New York City’s sanctuary city policies are unconstitutional and make it harder for federal immigration officers to do their jobs, the US Justice Department says in a federal lawsuit filed Thursday.

The lawsuit, filed in the US District Court for the Eastern District of New York, cites several city laws that DOJ says are “impeding the consultation and communication between federal and local law enforcement officials that is necessary for the United States to enforce the law and keep Americans safe.”

The laws at issue prevent law enforcement from honoring a civil immigration detainer without a judicial warrant, and make clear that no city agency should use its resources or “subject its officers or employees to the direction and supervision of the secretary of homeland security primarily” for immigration enforcement purposes.

Those laws violate the federal government’s “well-established, preeminent, and preemptive authority to regulate immigration,” DOJ says.

The government wants the decades-old laws declared invalid for violating the Supremacy Clause.

“In rejecting congressionally authorized means of enforcing federal immigration law, including detainers and administrative warrants, these provisions constitute unlawful direct regulation of the Federal Government,” the complaint says.

Weekend Shooting

The suit marks an escalation of tensions between federal and city policymakers over the city’s sanctuary policies in the wake of the shooting of a Custom Border Protection agent last Saturday.

The off-duty agent was wounded by an undocumented migrant the George Washington Bridge. A suspect—who federal officials say entered the US illegally in 2023 and was under a deportation order issued in November—was also wounded and taken to a hospital.

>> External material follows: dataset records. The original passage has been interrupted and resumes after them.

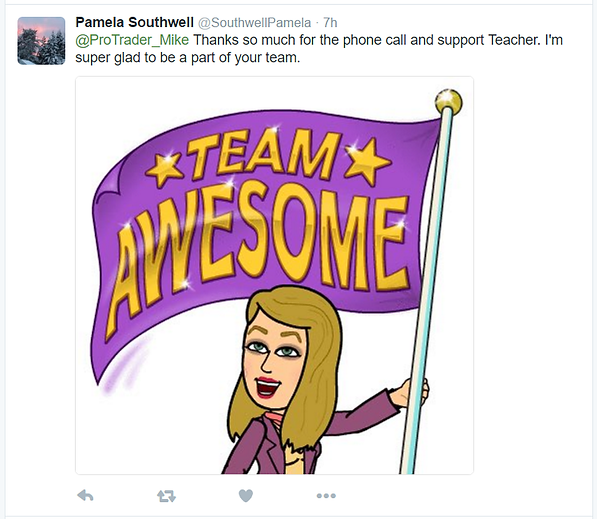Follow the @ProTrader_Mike mention link
The width and height of the screenshot is (597, 519).
coord(132,40)
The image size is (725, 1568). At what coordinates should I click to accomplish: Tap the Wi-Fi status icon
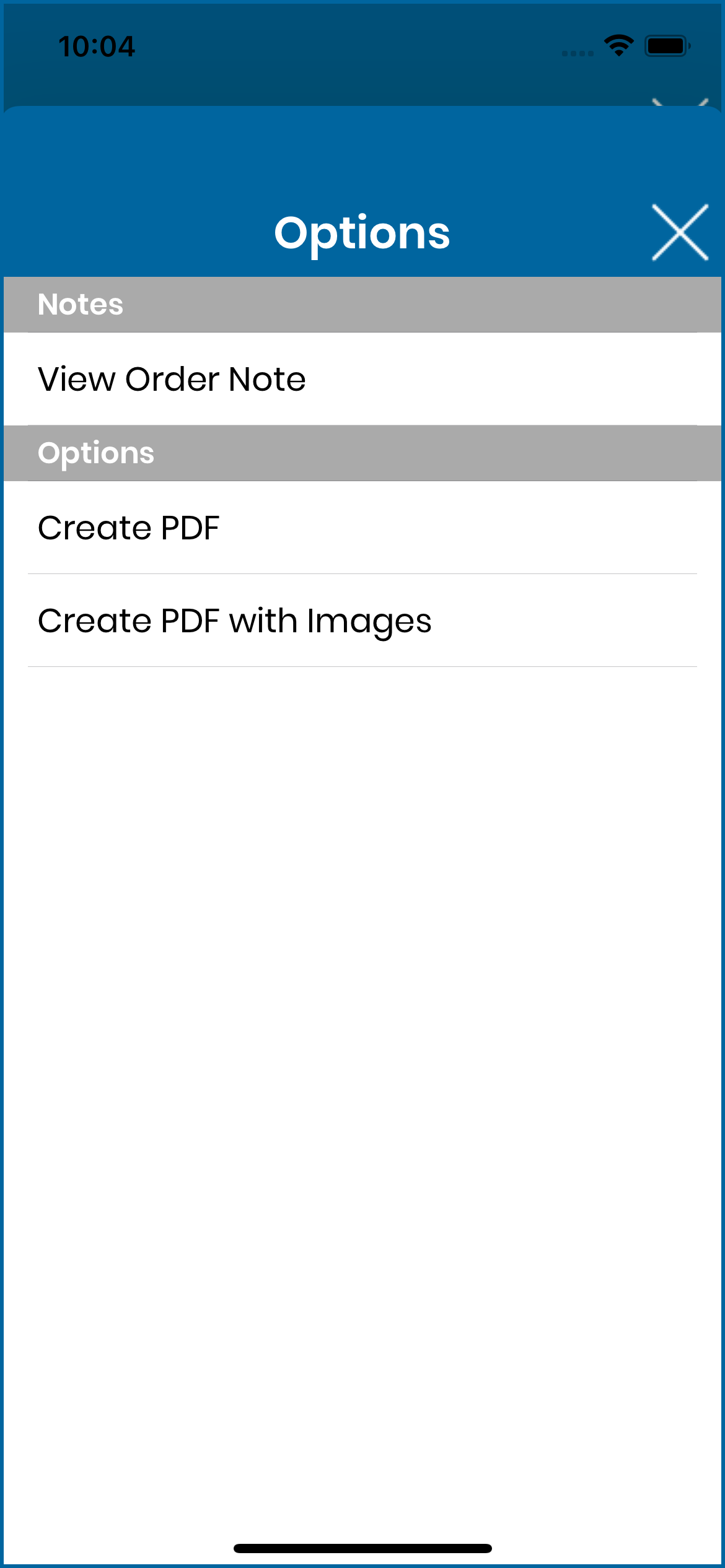618,46
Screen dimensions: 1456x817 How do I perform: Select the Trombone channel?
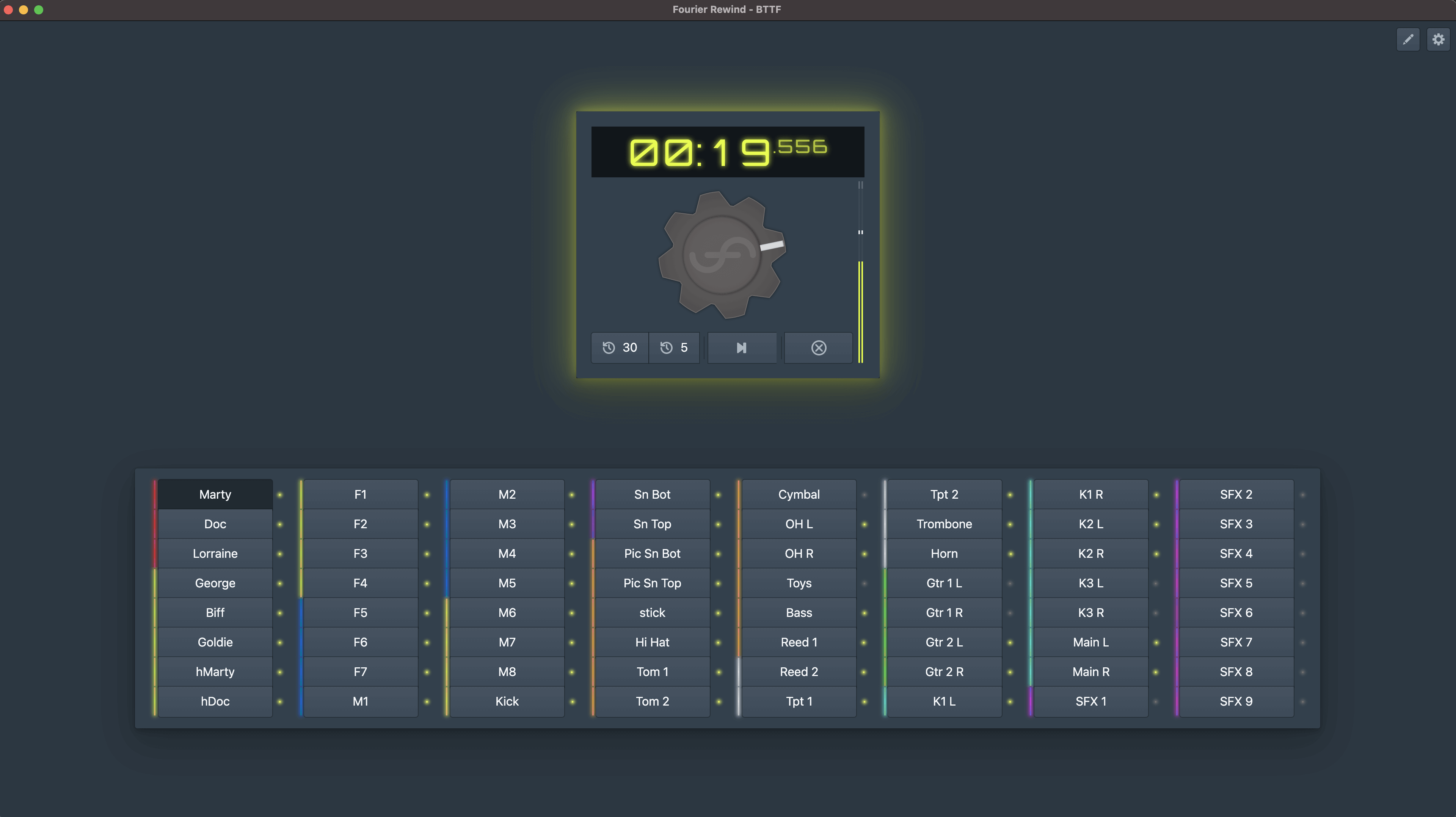tap(944, 524)
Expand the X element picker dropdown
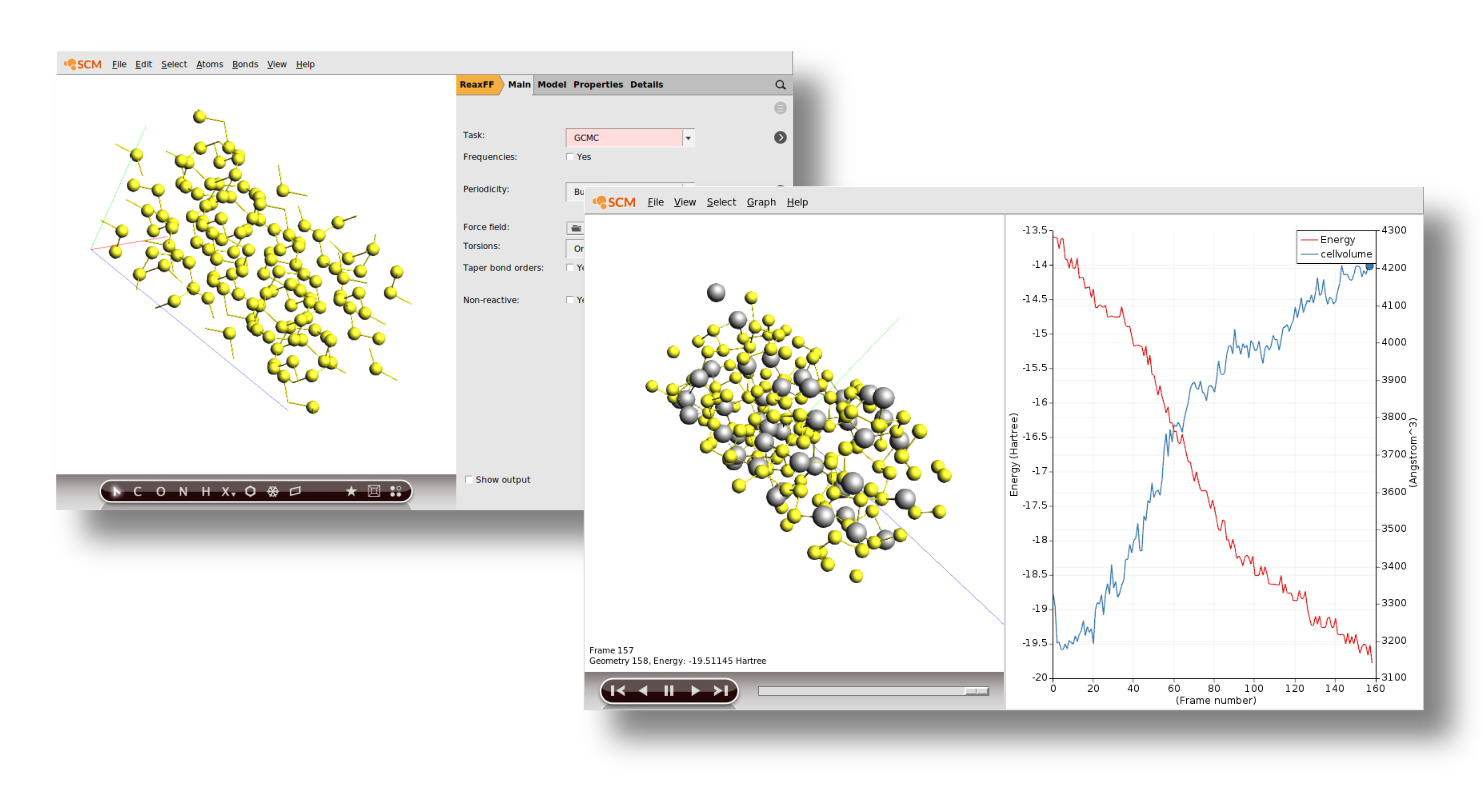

Homeland Security Secretary Kristi Noem on Monday said the administration would send additional immigration agents to New York in response to the shooting.

Mayor Eric Adams (D) said in response Tuesday he agreed the city’s sanctuary policies need to be “reexamined.”

The Justice Department last month sued Los Angeles over its policy, which restricts local law enforcement from assisting federal efforts to deport migrants, saying it helped spur riots during protests in the city. It’s also filed complaints challenging similar policies in Illinois, New Jersey, and the city of Rochester. A federal judge in San Francisco temporarily blocked the administration from enforcing Trump’s order against San Francisco and more than a dozen other local cities that sued.

The case is U.S. v. City of New York, E.D.N.Y., No. 1:25-cv-04084, complaint filed 7/24/25.